**Problem to solve**
Below are some entries. Copy each line that holds the string "Fenster".

Source data START

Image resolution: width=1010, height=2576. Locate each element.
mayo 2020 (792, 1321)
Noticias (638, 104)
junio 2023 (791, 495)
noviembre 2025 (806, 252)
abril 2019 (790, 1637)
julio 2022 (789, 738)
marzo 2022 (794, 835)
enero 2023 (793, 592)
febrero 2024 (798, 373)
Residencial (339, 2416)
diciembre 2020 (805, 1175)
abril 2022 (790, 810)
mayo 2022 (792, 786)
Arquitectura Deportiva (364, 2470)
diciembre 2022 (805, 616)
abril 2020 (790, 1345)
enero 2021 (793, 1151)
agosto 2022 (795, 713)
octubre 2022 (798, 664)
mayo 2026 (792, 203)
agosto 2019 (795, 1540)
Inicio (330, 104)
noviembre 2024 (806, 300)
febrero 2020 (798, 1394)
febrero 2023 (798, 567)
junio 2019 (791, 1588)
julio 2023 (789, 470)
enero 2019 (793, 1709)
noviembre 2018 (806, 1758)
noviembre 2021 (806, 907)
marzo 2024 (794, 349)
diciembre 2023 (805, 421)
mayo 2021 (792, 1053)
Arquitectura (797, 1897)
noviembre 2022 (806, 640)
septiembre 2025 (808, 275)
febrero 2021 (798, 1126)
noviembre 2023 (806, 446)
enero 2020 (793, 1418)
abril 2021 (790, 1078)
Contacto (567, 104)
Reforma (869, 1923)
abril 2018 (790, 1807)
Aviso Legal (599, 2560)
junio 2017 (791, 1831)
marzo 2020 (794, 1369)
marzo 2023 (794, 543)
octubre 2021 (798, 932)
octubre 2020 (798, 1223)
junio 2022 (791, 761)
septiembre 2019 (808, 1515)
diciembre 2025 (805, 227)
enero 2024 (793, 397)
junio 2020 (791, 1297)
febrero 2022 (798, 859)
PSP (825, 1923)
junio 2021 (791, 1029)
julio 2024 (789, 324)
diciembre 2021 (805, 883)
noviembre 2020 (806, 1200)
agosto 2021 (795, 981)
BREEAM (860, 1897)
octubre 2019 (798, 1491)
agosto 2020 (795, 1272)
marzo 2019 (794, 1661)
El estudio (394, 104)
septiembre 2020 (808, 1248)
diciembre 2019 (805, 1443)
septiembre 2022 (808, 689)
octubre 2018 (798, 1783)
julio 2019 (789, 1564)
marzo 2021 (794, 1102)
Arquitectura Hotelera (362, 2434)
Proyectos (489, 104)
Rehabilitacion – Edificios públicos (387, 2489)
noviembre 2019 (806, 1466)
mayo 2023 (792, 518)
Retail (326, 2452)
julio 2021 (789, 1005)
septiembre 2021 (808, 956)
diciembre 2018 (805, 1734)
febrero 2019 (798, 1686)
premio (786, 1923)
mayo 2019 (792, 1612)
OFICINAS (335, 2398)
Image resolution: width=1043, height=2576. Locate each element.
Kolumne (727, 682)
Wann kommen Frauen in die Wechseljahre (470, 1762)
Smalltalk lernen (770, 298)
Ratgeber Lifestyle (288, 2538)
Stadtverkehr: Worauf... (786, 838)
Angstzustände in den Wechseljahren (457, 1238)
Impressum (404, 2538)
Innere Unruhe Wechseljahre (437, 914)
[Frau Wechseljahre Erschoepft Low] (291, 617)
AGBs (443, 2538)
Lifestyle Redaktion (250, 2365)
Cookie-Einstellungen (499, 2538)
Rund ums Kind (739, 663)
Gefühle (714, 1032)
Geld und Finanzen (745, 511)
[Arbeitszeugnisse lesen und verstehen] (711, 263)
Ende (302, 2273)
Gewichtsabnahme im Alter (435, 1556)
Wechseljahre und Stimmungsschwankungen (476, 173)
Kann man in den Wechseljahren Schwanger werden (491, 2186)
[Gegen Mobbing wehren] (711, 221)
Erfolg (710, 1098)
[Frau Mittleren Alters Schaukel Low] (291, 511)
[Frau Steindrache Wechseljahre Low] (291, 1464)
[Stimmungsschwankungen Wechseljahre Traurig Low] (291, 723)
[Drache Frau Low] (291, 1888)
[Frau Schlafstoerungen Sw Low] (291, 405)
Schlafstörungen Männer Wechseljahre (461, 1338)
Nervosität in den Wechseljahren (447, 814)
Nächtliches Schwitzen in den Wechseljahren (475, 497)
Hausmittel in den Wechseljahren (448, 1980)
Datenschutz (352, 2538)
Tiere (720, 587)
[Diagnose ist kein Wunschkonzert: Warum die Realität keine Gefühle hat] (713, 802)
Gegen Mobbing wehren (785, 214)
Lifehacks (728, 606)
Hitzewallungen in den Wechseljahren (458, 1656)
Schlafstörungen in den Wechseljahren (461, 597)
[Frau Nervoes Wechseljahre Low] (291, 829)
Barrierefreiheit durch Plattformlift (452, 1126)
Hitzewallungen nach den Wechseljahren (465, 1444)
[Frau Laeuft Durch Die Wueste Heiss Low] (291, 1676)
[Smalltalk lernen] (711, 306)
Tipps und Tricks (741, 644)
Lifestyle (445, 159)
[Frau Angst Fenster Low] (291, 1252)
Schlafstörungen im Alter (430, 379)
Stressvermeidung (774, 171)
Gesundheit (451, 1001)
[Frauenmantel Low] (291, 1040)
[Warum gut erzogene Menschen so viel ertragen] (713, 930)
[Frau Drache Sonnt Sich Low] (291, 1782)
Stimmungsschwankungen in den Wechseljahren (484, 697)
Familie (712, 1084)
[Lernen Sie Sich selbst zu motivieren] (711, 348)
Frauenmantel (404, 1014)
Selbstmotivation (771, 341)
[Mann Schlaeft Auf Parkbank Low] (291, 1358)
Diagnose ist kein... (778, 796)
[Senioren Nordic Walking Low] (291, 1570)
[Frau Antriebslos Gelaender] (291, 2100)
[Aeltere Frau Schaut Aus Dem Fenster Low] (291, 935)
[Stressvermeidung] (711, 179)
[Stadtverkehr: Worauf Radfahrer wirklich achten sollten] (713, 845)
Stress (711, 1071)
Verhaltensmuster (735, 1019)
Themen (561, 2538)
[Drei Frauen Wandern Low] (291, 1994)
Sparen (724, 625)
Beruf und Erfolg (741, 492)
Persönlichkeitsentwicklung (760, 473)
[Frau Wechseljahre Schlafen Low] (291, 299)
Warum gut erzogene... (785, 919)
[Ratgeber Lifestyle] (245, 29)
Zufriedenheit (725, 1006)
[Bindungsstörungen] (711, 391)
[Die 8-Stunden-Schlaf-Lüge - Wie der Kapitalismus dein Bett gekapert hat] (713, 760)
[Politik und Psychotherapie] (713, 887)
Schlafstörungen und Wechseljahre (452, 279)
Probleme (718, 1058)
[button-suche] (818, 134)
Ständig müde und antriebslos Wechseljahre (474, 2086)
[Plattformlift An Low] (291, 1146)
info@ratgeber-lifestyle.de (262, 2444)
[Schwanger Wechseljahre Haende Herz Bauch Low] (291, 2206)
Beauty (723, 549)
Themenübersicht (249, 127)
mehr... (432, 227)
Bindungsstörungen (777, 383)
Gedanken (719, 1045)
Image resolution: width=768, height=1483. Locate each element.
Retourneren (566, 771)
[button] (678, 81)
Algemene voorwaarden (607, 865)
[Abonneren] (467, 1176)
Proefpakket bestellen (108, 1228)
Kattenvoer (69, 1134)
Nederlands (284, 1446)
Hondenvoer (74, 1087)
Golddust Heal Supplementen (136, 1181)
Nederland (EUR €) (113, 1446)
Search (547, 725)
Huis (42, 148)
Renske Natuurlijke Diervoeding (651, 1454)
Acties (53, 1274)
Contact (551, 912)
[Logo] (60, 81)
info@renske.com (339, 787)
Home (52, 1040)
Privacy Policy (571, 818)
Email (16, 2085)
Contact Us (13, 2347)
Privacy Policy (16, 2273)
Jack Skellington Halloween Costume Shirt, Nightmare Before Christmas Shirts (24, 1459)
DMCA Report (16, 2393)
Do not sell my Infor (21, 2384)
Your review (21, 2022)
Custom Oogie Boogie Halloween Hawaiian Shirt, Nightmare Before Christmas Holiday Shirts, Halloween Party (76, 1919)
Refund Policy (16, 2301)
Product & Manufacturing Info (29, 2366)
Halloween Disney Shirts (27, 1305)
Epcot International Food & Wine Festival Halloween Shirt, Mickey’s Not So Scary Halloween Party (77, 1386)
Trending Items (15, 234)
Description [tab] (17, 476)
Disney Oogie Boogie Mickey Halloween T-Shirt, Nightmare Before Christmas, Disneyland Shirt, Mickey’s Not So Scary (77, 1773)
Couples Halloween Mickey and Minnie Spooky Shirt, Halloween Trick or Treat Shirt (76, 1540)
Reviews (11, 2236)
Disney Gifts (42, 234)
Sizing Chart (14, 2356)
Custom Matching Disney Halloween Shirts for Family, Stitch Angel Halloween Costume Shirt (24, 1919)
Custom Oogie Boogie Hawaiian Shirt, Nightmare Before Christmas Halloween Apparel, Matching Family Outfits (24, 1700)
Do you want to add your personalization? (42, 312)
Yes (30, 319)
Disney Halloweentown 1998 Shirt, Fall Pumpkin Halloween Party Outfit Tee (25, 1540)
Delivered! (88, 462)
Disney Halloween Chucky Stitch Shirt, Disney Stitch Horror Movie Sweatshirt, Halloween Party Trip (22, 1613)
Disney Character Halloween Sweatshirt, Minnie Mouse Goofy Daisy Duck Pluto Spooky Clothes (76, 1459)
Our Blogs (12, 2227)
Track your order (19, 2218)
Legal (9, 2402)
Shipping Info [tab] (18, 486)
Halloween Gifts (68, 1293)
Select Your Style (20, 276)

Source data END

**Expected answer**
[Frau Angst Fenster Low] (291, 1252)
[Aeltere Frau Schaut Aus Dem Fenster Low] (291, 935)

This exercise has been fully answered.